D’Angelo’s restaurants are certainly
not dreary. The interiors feature maple wood and bright green accent colors.
But the original logo has a whimsical quality that would look more at home
on a hot dog stand, and customers complained the wooden booths weren’t
very comfortable.
Last February, the company opened a restaurant
with a new sleek and simple logo worked into a brick wall. The menuboard
is on a wall rather then behind the counter. Booth seats feature padding,
bright lighting has been replaced with softer track lighting, and some “kitchen
theater” has been added in the form of salads mixed in front of customers.

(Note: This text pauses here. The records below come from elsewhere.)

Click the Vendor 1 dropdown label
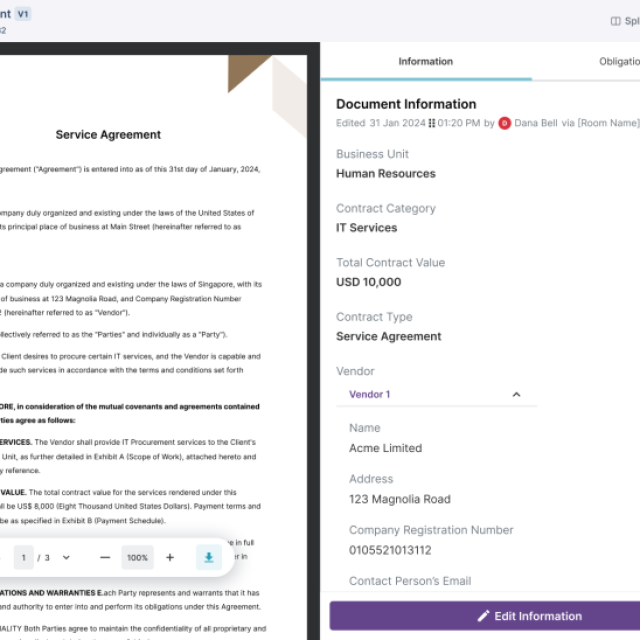Image resolution: width=640 pixels, height=640 pixels. [x=370, y=394]
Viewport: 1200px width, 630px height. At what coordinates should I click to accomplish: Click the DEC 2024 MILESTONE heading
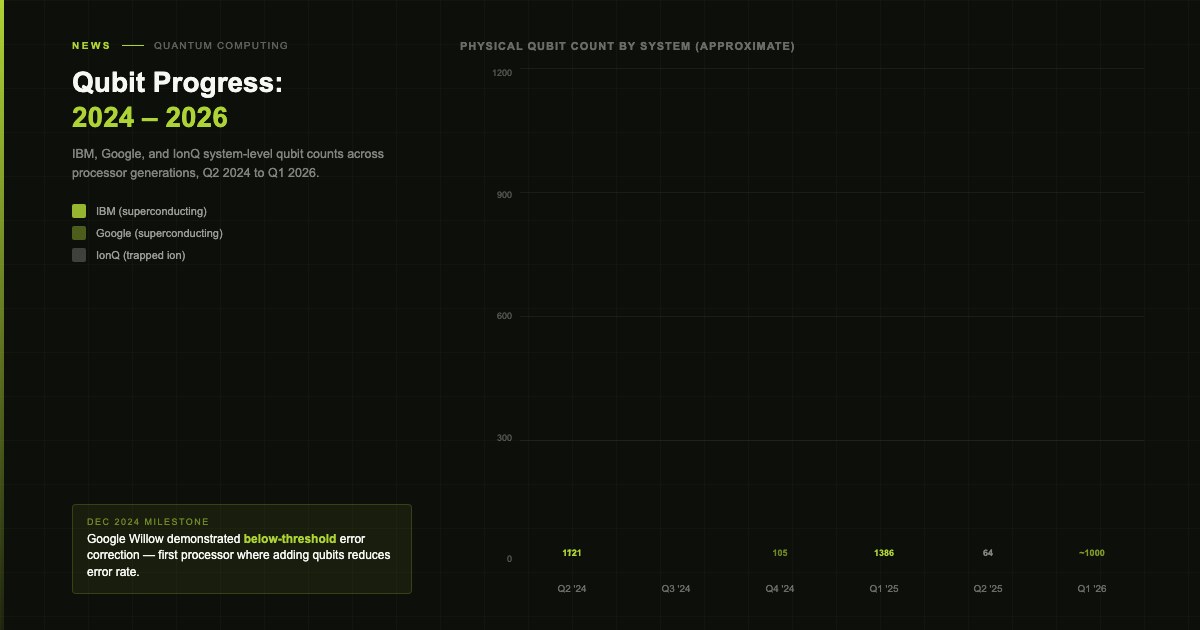[148, 522]
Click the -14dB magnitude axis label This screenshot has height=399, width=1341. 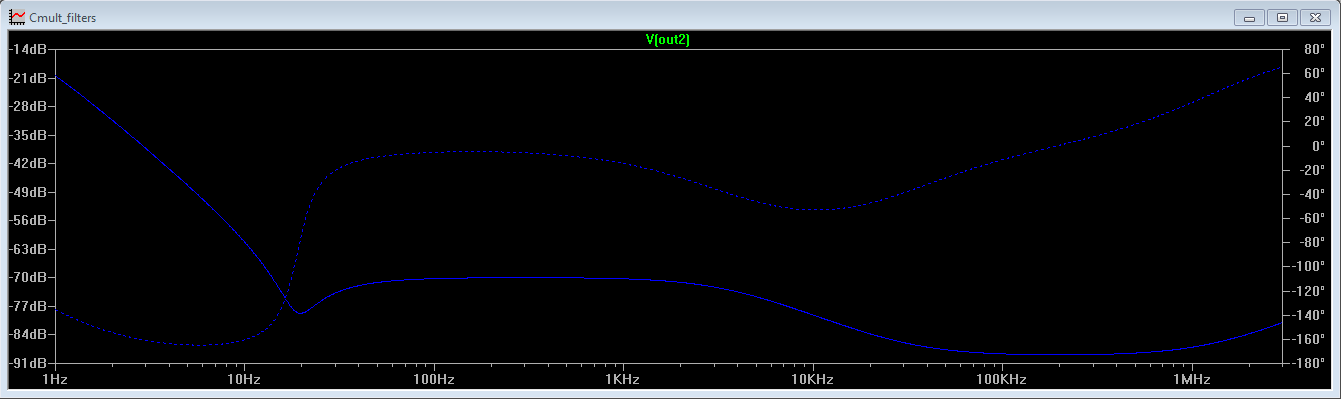click(27, 49)
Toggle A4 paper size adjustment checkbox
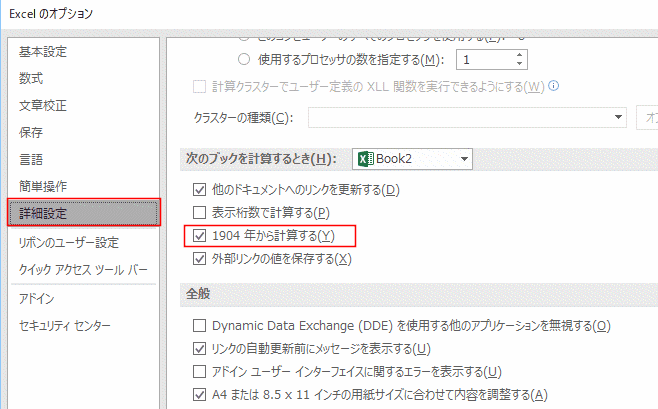 point(199,393)
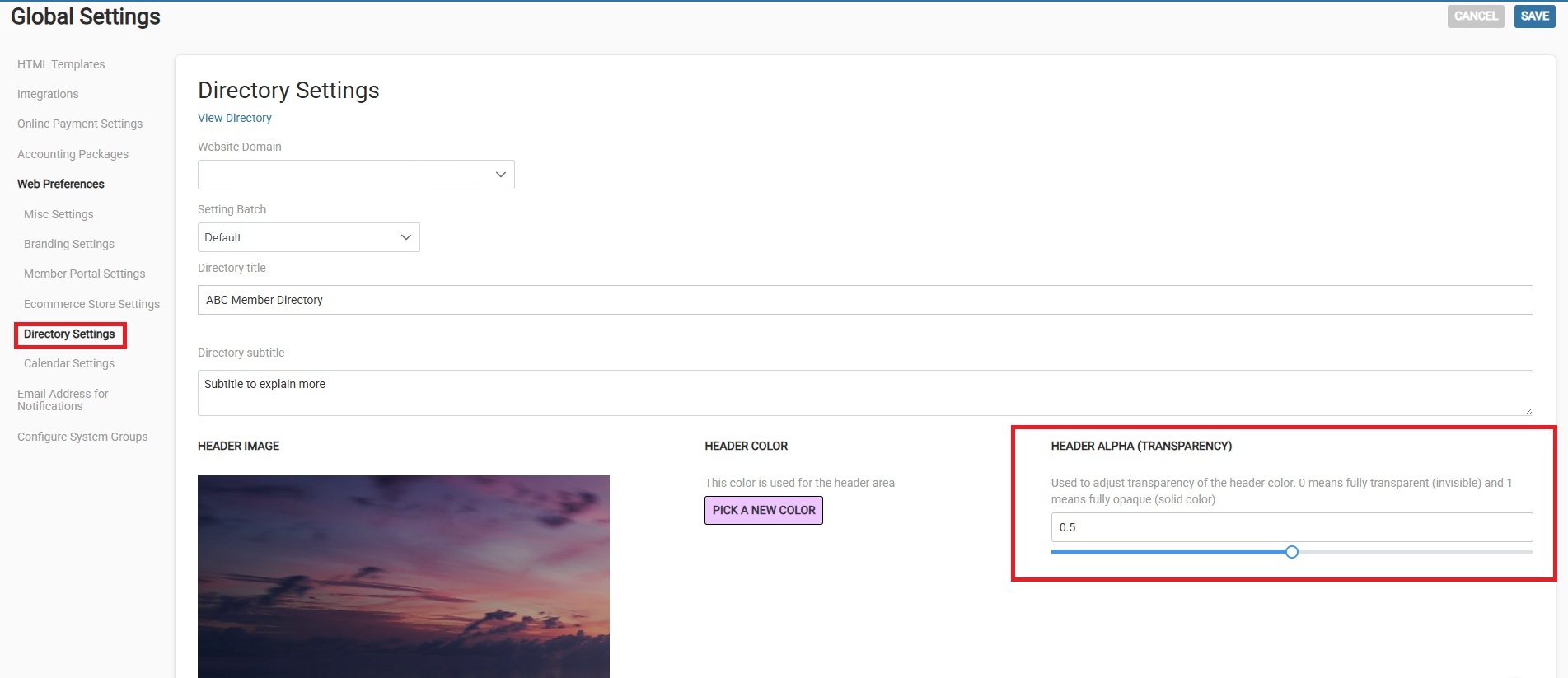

The kitchen has been opened up because the company wants customers to see
that its popular steak sandwiches are made to order. D’Angelo even
changed the background music, going from generic elevator music to a classic
rock mix custom designed by Muzak.
“It is much more cozy,’’ McManama
says. Nineteen additional restaurants have undergone a similar redesign.
The proof has been in the profit. Sales increased
20 percent at the first redesigned store, and guest checks are up 5 percent,
while menu prices stayed the same. But D’Angelo isn’t ready
to roll out the concept to franchise holders. It’s experimenting with
slightly less expensive versions of the redesign to see if they boost sales
a similar amount.
The key for the company now is figuring out which
elements of the redesign are most critical to drawing customers to eat-in
and to work out the advertising kinks. The first redesign looked so different
that customers thought it was a different restaurant, so the company is
experimenting with ads that feature both the old and new logos.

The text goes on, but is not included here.